» Exercise aim
Please set down only the lines running from the one with "At what coordinates" through the last line of the entries, exactly as written and without any pictures.

» Working data
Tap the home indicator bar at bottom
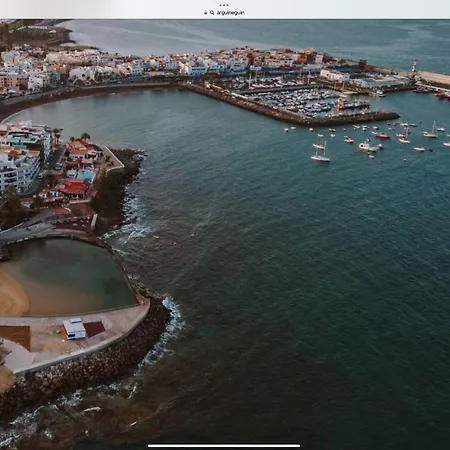Viewport: 450px width, 450px height. (224, 445)
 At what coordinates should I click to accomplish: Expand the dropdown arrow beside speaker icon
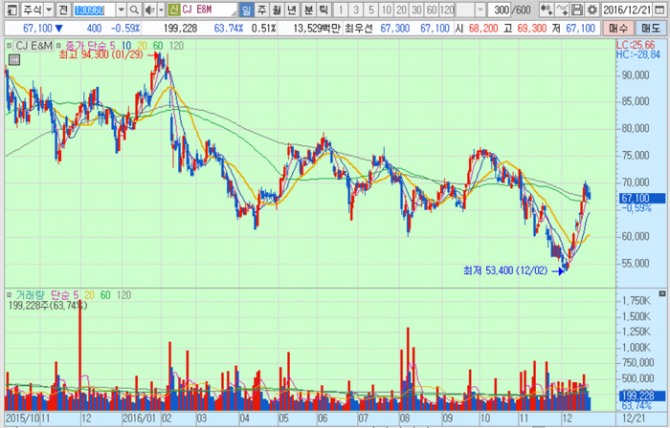[161, 10]
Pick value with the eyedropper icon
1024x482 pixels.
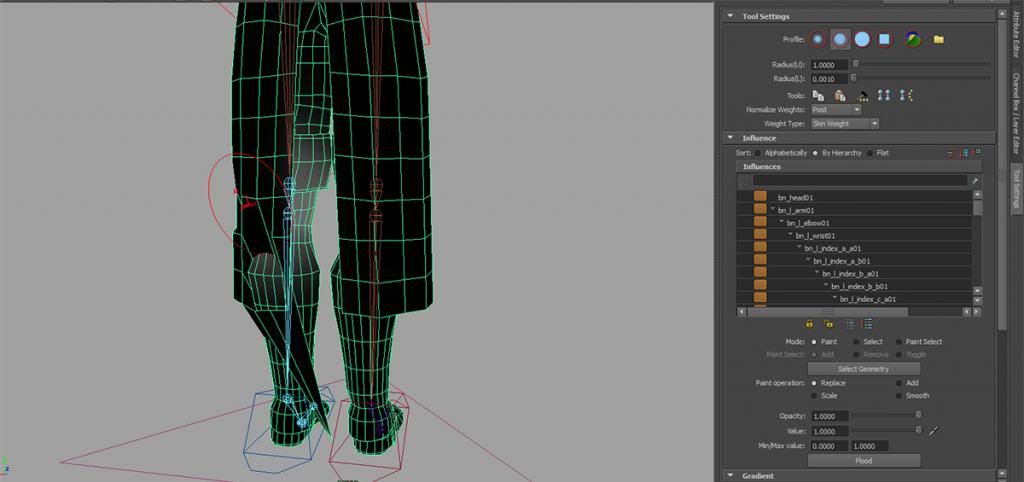point(934,430)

» Result below
 At what coordinates should I click to accomplish: Expand the dropdown arrow beside speaker icon
[161, 10]
Pick value with the eyedropper icon
1024x482 pixels.
point(934,430)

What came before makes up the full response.